──────── Excerpted passage
384. Shuffle an Array - cocoder39/coco39_LC GitHub Wiki

class Solution:

    def __init__(self, nums: List[int]):
        self.original = nums[:]
        
    def reset(self) -> List[int]:
        """
        Resets the array to its original configuration and return it.
        """
        return self.original
        
    def shuffle(self) -> List[int]:
        """
        Returns a random shuffling of the array.
        """
        n = len(self.original)
        res = self.original[:]
        for i in range(n):
            j = random.randrange(i, n)
            res[i], res[j] = res[j], res[i]
        return res

class Solution {
public:
    Solution(vector<int> nums) {
        this->nums = nums;
    }
    
    /** Resets the array to its original configuration and return it. */
    vector<int> reset() {
        return nums;
    }
    
    /** Returns a random shuffling of the array. */
    vector<int> shuffle() {
        vector<int> res(nums);
        int sz = res.size();
        
        //srand(time(NULL));
        for (int i = sz - 1; i > 0; i--) {
            int j = rand() % (i + 1);
            swap(res[i], res[j]);
        }
        return res;
    }
private:
    vector<int> nums;
};

proof:
step 1: In case that ith element (includes last element) goes to last index, p = 1/n
step 2: In case that ith element goes to second last index, p = 1/n:
I ith element is the last element (index at n - 1)
────────────────
──────── Entries provided
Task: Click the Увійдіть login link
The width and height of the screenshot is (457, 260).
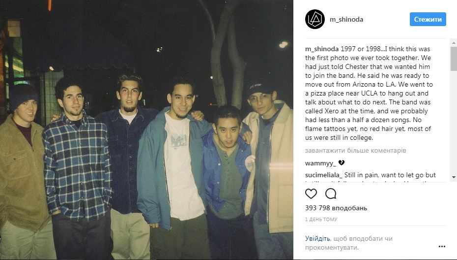Action: click(317, 239)
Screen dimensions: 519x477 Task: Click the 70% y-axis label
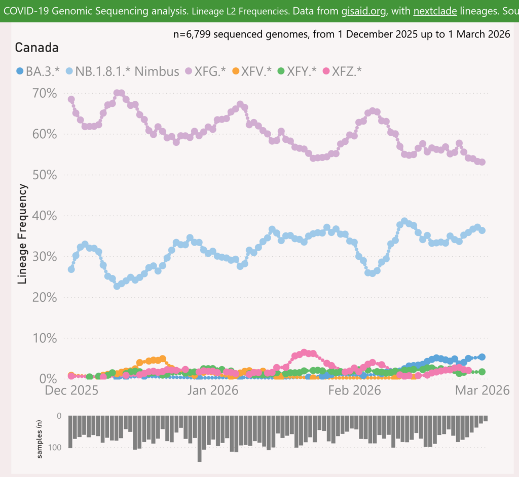[44, 93]
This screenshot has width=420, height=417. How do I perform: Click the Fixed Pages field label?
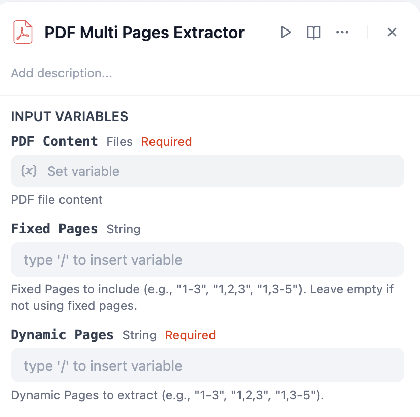pos(54,229)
────────────────
> Challenge: Repeat verbatim the portion of the array-shuffling wiki page starting with "def shuffle(self) ->" and going on through "j = random.randrange(i, n)".

> Output for this exercise:
def shuffle(self) -> List[int]:
        """
        Returns a random shuffling of the array.
        """
        n = len(self.original)
        res = self.original[:]
        for i in range(n):
            j = random.randrange(i, n)